— Begin Text excerpt —

Here are five principles Congress needs to impose now:

· Put individual taxpayers first. The program needs to focus on keeping taxpayers in their homes, strengthening their local economies and protecting their savings. It has to help Americans broadly, not just a few, and certainly not the managers who got us into this mess.

· Minimize taxpayer costs over the long term. Short-term thinking created this crisis. Only long-term efforts will end it. The S&L crisis was limited to the financial sector. It was best addressed on an aggressive basis, bank by bank. This meant that least-cost resolutions were the way to go and that the RTC should buy and sell assets quickly, which it did. But the current situation is systemic. It involves our entire economy. This means the revitalization program should buy distressed assets early and plan to hold them for a long time. The goal is to make the economic adjustment as shallow as possible, to limit the injury to families, jobs, homes and savings.

· Avoid creating an interim program. This program must not be like the S&L "rescues" of the mid-1980s, which merely enabled the problems to grow. The program needs to have the capacity, flexibility and scope to address the vast size of the current crisis. Congress should put no dollar or time limit on our national commitment. Yes, markets will want dollar figures. If numbers must be given, let them be in statements about the program -- and let them be big. Do not shy away from saying that the United States is prepared to commit a trillion dollars over the next 10 years to halt this meltdown here and now.

· Remember global investors, whose confidence we must regain. This crisis is an economic heart attack, but not a fatal one. We must assure global investors that we are fully prepared to cover American losses. No one suggests that this will be easy. The budget choices being forced on us will be profoundly difficult. But we have the strongest democracy and the most durable legal and financial systems in the world. We have the capacity to absorb losses and the ability to reshape our economy. Foreign investors need evidence that we are committed to the changes necessary for recovery. When they see that, they will buy our private assets again.

· Do not hesitate. Bill Seidman's greatest lesson was action. It is far better to deal with a few assets, even without knowing quite what to do, than to do nothing while trying to work out the details. Whoever is in charge of the revitalization program must not hesitate to buy the assets that institutions offer -- these will be what is burdening the institutions and clogging our credit system the most. There are many strategies for buying assets and infusing capital that can protect the program from paying too much and ensure that taxpayers benefit from price increases as recovery occurs. The key is to get the assets in-house quickly and learn how to manage them effectively.

The writer is a managing partner of a global hedge fund and chairman of the Partnership for America's Economic Success. As policy director of the American Bankers Association, he led a panel of bankers in developing a plan that became the RTC.

http://www.washingtonpost.com/wp-dyn/conte...2000895_pf.html
Terra
What I don't want them to do (Congress) is jump in so fast to what the President wants, without weighing a few things - that we basically end up with the almost everyone voting for something and a year later having huge regrets (ie, iraq war).

A trillion dollars is nothing to sneeze at, especially when it doesn't guarantee the problem will be solved.

— End Text excerpt —
— Begin Data shown —

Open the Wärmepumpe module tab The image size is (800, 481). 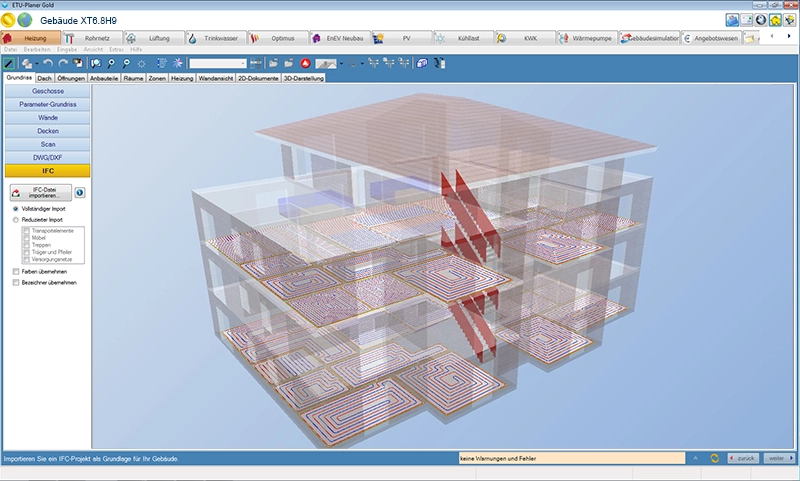coord(588,38)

— End Data shown —

* **Short exercise**: Carry on the text about the financial rescue plan from where it stops. The lines have nothing to do with what comes next.

* **Task output**:
At the moment I don't believe either campaign, you have dufus McCain and then you have Obama who's top two economic advisers where Fannie and Freddy CEO's.

What we have is a mess, that no matter what they do it's going to fall on us to pay for.

At least Dugger is putting the taxpayer somewhat at the top of the heap.

Arneoker
QUOTE(Terra @ Sep 22 2008, 12:35 PM) *
What I don't want them to do (Congress) is jump in so fast to what the President wants, without weighing a few things - that we basically end up with the almost everyone voting for something and a year later having huge regrets (ie, iraq war).

A trillion dollars is nothing to sneeze at, especially when it doesn't guarantee the problem will be solved.

At the moment I don't believe either campaign, you have dufus McCain and then you have Obama who's top two economic advisers where Fannie and Freddy CEO's.

What we have is a mess, that no matter what they do it's going to fall on us to pay for.

At least Dugger is putting the taxpayer somewhat at the top of the heap.

Terra, call me biased but I think that the charge that Obama's top two advisors were from Fannie and Freddy has been pretty well discredited. Don't believe me or their campaign, check out the independent fact check people. And while those are two huge corporations had a role in this mess the problem goes well beyond them.

Yes, it is a mess, and it is hard to see how we get out without the taxpayer paying a good bit to fix it. It is like getting hit by a poor and uninsured driver, you can only get so much money out of him or her to fix your car. It is hugely unfair, but you need to fix your car. But I would squeeze the companies bailed out to the maximum extent possible, meaning both the shareholders and the executives.
rla
I like Drugger's thinking as far as it goes...
Terra
QUOTE(Arneoker @ Sep 22 2008, 09:43 AM) *
QUOTE(Terra @ Sep 22 2008, 12:35 PM) *
What I don't want them to do (Congress) is jump in so fast to what the President wants, without weighing a few things - that we basically end up with the almost everyone voting for something and a year later having huge regrets (ie, iraq war).

A trillion dollars is nothing to sneeze at, especially when it doesn't guarantee the problem will be solved.

At the moment I don't believe either campaign, you have dufus McCain and then you have Obama who's top two economic advisers where Fannie and Freddy CEO's.

What we have is a mess, that no matter what they do it's going to fall on us to pay for.

At least Dugger is putting the taxpayer somewhat at the top of the heap.

Terra, call me biased but I think that the charge that Obama's top two advisors were from Fannie and Freddy has been pretty well discredited. Don't believe me or their campaign, check out the independent fact check people. And while those are two huge corporations had a role in this mess the problem goes well beyond them.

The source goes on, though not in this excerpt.